Check each line of the records below and collect those holding "agent".

Top of Records supplied

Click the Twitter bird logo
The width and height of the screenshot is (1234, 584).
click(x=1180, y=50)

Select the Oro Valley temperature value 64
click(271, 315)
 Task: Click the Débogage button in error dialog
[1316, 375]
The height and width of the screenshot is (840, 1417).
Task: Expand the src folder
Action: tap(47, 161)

Bottom of Records supplied
Top of Records supplied

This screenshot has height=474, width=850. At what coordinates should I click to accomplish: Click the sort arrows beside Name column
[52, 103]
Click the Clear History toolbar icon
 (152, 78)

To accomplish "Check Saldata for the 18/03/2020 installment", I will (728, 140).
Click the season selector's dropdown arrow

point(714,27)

Bottom of Records supplied
Top of Records supplied

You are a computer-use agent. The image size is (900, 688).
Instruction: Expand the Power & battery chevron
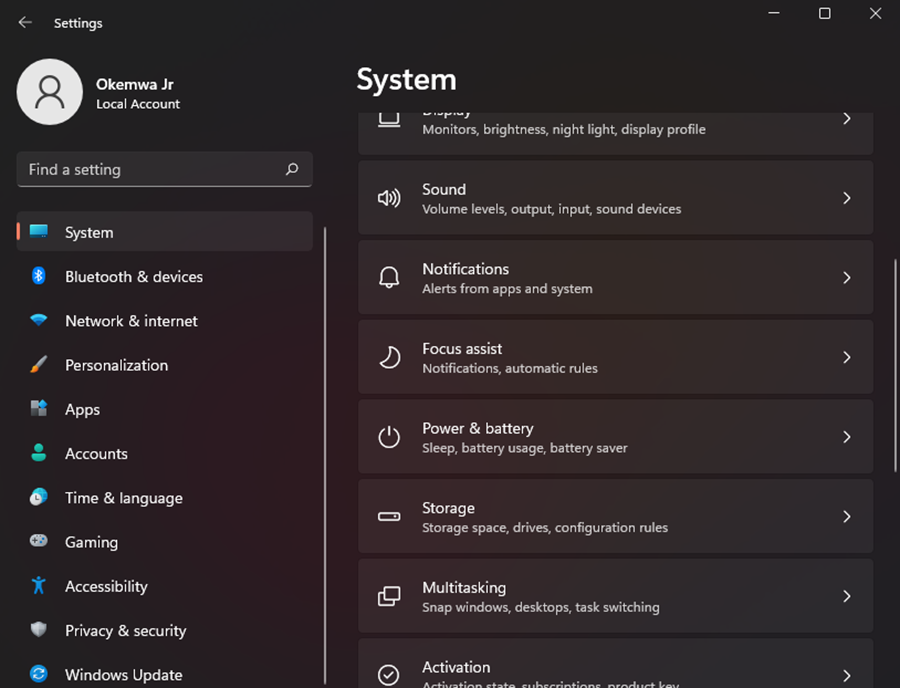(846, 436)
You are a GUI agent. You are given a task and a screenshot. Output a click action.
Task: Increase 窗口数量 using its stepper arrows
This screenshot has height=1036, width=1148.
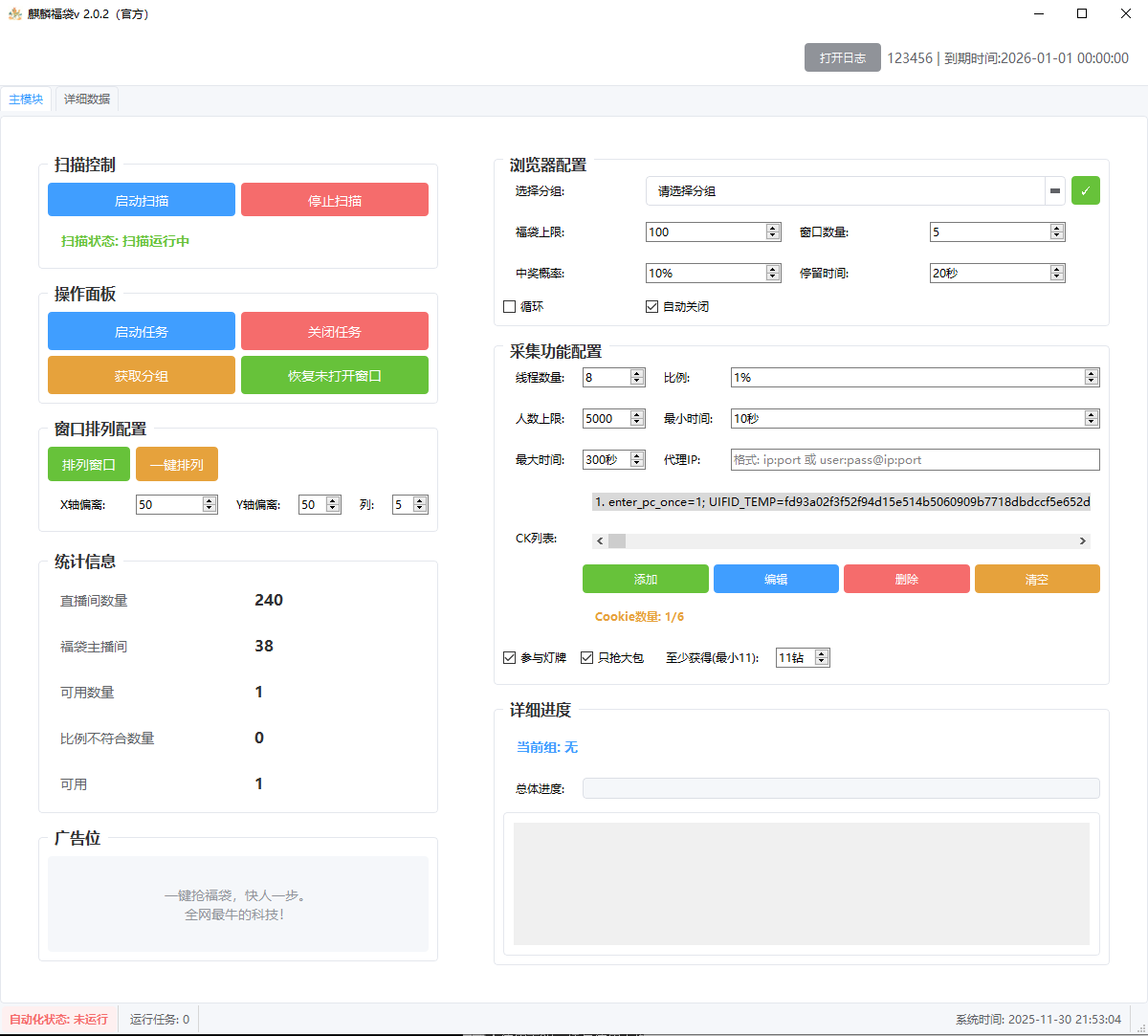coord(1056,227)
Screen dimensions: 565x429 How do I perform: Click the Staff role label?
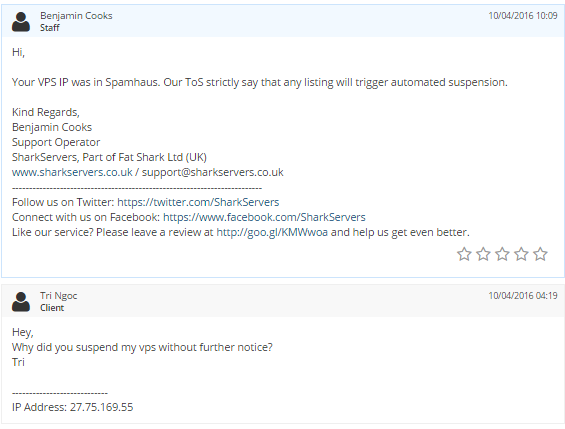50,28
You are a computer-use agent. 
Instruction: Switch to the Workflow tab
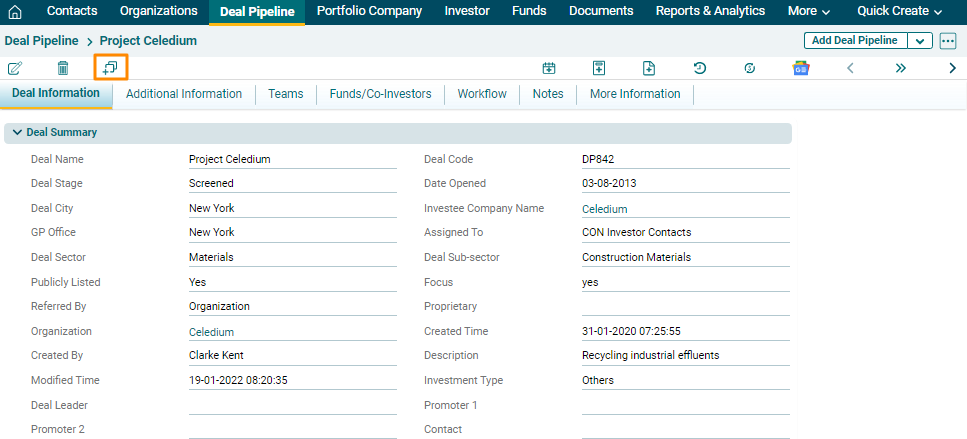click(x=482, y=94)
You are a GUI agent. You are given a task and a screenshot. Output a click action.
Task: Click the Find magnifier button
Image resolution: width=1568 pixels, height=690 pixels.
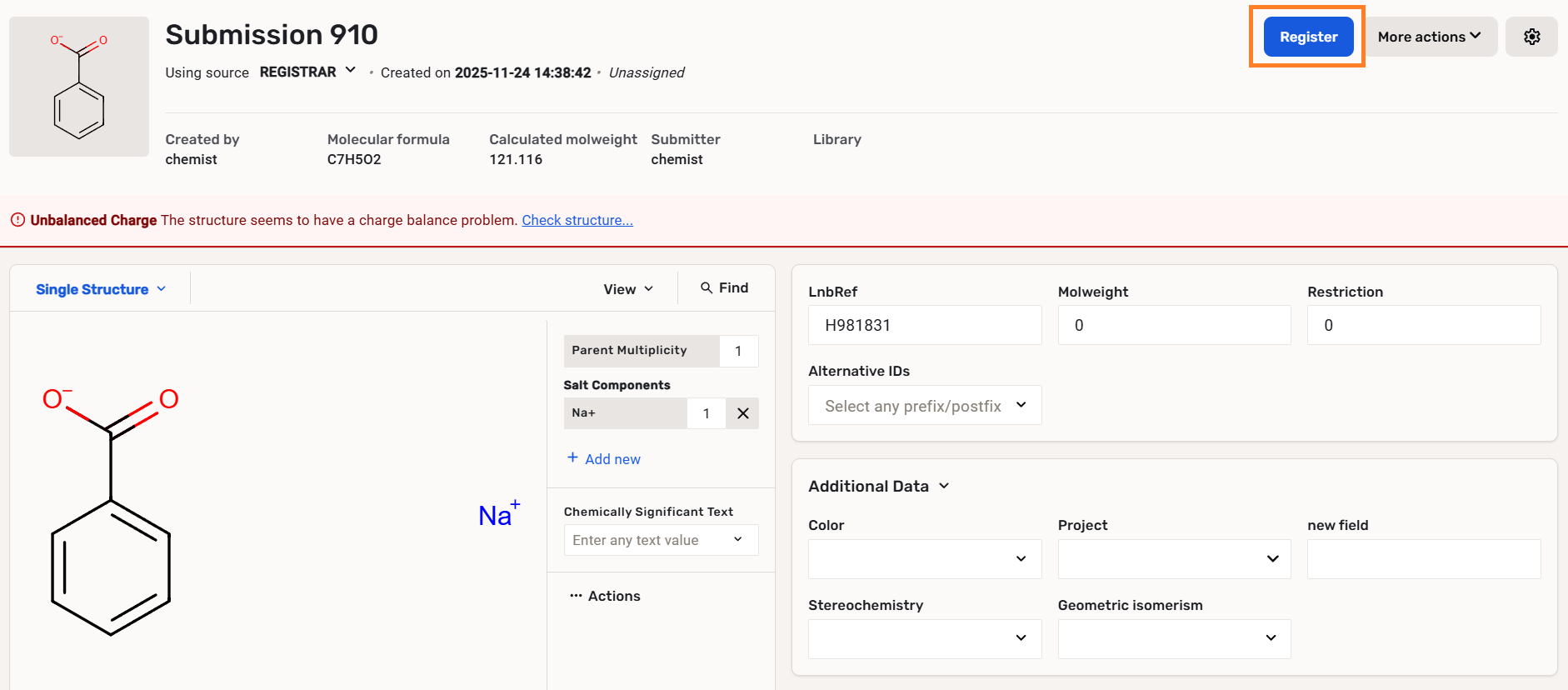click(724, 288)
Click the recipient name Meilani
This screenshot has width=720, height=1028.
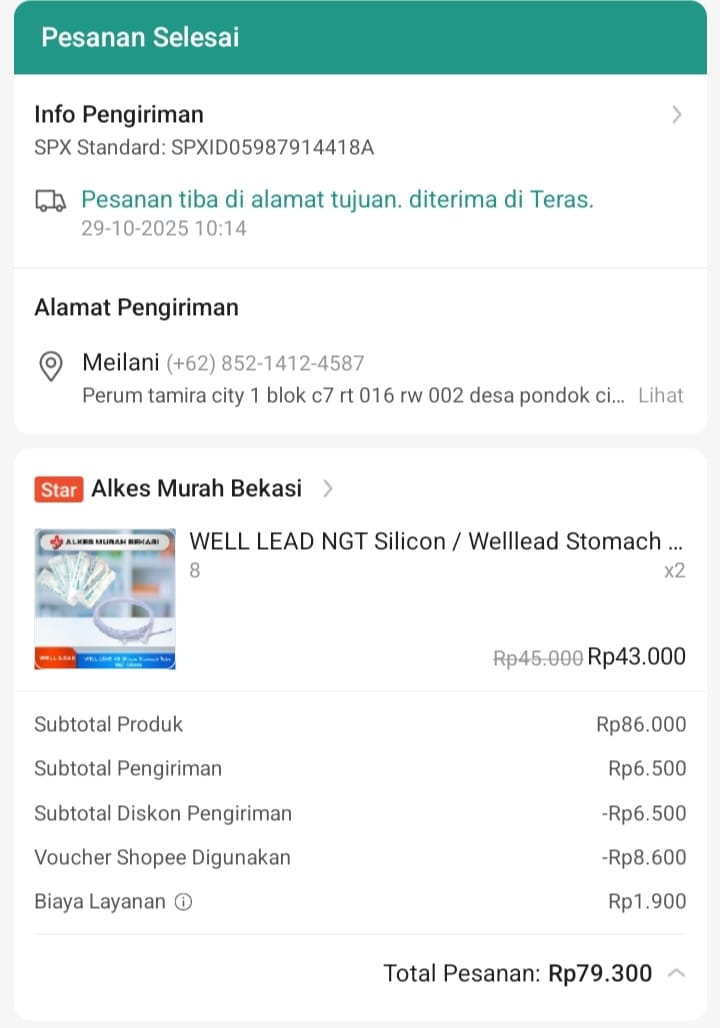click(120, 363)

Bottom of Records supplied

■ **Exercise response**:
You are a computer-use agent. The image size is (900, 688).
You are a GUI agent. You are given a task and a screenshot. Output a click action.
You are a computer-use agent. 
You are a GUI agent. You are given a task and a screenshot. Output a click action.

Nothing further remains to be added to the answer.